Eagles have a special place in the hearts of many Tri-States residents.
On Sunday afternoon a group of them gathered to see another one of these majestic birds released back into the wild.
Raptor Rehabilitation Center volunteer Karen Roush had her hands full on Sunday afternoon as she prepared to release a bald eagle named General back into the wild.
General was the unfortunate victim of a trap set for another kind of animal.
"We do get quite a few eagles that have been in a trap and it pretty much destroys the leg," Roush said. "But we were very fortunate with this one, all it did was damage a little soft tissue and so we were able to fix that and release him."
But while in rehab, General had to prove that he was ready to fly free again.
"In the flight complex they also have to be able to find their food," Roush said. "We don't just hand it to them. They need to be able to find it and to grasp it and hold it down and then bring their beak down and be able to tear it up before they're released."
As part of the ceremony, General received a Native American blessing from Leslie Haslem.
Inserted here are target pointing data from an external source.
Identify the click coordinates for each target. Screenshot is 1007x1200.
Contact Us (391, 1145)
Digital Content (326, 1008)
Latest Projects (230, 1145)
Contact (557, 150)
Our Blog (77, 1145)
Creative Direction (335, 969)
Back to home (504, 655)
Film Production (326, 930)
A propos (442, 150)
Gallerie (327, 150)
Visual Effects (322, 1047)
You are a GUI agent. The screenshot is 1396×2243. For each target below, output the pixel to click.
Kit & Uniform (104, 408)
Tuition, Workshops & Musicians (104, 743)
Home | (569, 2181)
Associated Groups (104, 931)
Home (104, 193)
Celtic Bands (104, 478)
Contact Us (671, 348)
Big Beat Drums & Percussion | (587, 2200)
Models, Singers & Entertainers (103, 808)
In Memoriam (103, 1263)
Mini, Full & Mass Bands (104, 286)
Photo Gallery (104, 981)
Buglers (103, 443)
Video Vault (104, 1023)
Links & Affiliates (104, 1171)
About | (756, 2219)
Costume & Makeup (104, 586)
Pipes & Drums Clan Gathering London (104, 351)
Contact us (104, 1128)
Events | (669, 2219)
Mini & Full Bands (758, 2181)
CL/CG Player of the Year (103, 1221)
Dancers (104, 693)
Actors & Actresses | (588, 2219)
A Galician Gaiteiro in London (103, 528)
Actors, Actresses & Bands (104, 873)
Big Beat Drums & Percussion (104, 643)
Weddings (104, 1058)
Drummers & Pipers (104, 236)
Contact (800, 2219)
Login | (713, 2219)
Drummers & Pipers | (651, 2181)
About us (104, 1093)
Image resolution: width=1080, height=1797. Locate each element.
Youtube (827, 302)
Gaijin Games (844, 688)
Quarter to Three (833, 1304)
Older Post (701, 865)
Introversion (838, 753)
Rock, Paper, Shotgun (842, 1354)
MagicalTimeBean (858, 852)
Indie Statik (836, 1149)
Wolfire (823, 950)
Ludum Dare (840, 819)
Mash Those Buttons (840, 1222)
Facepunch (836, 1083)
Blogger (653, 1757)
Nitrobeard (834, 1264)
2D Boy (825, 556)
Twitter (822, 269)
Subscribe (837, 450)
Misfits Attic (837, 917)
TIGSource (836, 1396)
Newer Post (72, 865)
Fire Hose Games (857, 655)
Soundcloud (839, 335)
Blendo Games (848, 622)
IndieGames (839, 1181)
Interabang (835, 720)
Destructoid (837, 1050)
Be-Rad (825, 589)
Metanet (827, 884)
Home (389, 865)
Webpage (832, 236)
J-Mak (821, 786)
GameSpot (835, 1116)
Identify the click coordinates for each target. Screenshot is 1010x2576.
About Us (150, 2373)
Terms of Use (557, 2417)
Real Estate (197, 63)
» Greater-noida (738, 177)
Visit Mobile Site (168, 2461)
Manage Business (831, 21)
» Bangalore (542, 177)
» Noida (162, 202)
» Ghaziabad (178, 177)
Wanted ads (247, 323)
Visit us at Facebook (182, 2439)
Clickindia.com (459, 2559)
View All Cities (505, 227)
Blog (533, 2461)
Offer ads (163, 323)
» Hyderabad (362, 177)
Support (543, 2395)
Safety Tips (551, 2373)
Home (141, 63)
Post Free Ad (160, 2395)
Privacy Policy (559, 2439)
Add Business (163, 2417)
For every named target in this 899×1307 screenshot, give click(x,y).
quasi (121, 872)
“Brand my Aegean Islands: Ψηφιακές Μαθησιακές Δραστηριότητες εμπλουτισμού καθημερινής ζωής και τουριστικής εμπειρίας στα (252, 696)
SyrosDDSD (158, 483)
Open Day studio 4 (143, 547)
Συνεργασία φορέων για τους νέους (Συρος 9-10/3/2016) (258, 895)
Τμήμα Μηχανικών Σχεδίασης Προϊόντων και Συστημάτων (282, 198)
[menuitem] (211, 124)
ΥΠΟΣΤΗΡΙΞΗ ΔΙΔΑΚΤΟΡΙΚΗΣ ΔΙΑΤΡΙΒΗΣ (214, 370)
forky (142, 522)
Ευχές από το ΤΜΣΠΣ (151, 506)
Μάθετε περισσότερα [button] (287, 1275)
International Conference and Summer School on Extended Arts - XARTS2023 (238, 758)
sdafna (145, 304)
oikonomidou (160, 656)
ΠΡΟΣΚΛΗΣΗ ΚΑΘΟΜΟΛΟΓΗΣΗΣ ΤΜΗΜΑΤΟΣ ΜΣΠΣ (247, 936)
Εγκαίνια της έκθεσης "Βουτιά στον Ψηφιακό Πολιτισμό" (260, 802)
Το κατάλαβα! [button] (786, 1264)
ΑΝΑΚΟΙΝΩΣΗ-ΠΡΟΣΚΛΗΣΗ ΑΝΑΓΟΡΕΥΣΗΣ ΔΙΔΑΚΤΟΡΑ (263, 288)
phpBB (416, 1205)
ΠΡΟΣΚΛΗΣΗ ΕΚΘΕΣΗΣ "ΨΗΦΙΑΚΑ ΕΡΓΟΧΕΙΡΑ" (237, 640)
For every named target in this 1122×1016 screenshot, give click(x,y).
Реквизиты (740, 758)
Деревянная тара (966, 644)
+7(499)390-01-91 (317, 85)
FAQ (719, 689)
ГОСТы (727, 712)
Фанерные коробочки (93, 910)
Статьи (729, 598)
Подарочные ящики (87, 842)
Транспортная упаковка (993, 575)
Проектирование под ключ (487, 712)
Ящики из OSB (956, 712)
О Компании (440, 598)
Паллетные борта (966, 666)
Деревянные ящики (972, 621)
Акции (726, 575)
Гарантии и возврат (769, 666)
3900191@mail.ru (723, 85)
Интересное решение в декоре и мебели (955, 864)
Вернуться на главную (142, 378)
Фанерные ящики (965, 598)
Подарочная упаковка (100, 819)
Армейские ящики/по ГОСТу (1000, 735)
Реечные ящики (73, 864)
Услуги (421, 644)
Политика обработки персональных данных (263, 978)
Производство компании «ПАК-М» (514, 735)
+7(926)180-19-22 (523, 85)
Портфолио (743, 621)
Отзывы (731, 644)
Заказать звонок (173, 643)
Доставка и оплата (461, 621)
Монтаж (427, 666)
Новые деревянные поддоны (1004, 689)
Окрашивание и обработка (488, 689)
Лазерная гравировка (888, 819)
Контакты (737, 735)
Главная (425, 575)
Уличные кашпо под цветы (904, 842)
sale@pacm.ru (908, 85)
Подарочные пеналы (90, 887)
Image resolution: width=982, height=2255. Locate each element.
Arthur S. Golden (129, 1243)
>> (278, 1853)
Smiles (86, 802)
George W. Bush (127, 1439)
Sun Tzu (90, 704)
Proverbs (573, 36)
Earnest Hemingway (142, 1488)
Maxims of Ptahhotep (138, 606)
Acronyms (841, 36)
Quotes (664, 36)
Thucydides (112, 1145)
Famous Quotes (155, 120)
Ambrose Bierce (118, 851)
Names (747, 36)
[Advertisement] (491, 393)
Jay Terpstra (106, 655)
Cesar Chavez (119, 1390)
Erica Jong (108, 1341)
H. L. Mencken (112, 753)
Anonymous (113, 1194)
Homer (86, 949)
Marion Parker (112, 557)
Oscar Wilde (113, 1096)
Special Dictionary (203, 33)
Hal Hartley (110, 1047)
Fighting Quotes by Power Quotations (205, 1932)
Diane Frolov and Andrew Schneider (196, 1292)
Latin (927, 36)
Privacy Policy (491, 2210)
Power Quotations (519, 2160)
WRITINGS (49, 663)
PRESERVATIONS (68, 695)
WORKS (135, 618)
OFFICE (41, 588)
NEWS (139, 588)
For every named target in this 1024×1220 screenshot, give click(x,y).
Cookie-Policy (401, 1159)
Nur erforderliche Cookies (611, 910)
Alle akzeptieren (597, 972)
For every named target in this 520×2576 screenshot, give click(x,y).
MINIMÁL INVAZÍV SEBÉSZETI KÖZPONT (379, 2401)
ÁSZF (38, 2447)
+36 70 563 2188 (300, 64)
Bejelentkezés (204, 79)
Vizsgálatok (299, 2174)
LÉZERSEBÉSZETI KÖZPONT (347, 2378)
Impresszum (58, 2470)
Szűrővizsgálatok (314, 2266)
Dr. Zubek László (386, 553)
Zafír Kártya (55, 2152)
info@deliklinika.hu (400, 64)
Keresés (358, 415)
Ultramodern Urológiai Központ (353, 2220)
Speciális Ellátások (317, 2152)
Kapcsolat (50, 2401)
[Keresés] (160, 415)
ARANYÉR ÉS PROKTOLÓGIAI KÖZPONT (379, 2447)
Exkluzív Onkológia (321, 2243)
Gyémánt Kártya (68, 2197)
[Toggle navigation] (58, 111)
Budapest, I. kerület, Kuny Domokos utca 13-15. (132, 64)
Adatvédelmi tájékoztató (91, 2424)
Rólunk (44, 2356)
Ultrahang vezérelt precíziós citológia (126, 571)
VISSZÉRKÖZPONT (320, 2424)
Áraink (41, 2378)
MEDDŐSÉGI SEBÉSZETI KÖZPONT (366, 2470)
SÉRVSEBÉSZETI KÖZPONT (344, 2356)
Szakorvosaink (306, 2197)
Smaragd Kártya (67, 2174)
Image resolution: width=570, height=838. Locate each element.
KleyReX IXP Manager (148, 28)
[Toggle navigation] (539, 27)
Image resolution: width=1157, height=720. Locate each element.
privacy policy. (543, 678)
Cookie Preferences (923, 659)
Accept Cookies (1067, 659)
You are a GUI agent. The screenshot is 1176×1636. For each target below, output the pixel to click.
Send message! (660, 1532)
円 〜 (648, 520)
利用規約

She is member of the Standing Bear Council and goes by the name of Raven Woman who sees through the Mists.
She explains the importance of the blessing.
"It helps put a lot of positive energy around him," Haslem said. "It also keeps him in the healing mode that he will be protected. The smudge itself is our cleansing for all Native Americans, we do that for many of our ceremonies. We cleanse ourselves first and it releases the good energies that they need and that we need to bring into ourselves."
After the blessing came the time that everyone had been waiting for, especially General himself.
With a count of 1, 2, 3 Karen Roush threw open her arms and General unfolded his wings and took to the sky.
He flew straight up, turned to the left and disappeared inside a large group of trees near the riverside.
Despite the joy of this moment, Karen Roush also had an important message for Tri-State hunters.
She says that like General, many eagles are severely injured or die from injuries because of traps or flying into fences.
But one of the biggest killers of eagles is lead poisoning from the animals carcasses they feed on.
"The eagles are finding these carcasses that still have the gun pellet in them," Roush said. "They ingest it and then they have lead poisoning. That's a big problem with this. So we're trying to get the word out to people. If you do hunt, make sure you take the whole carcass with you. Don't just leave it lay around."
Roush says that many eagles with lead poisoning do not survive.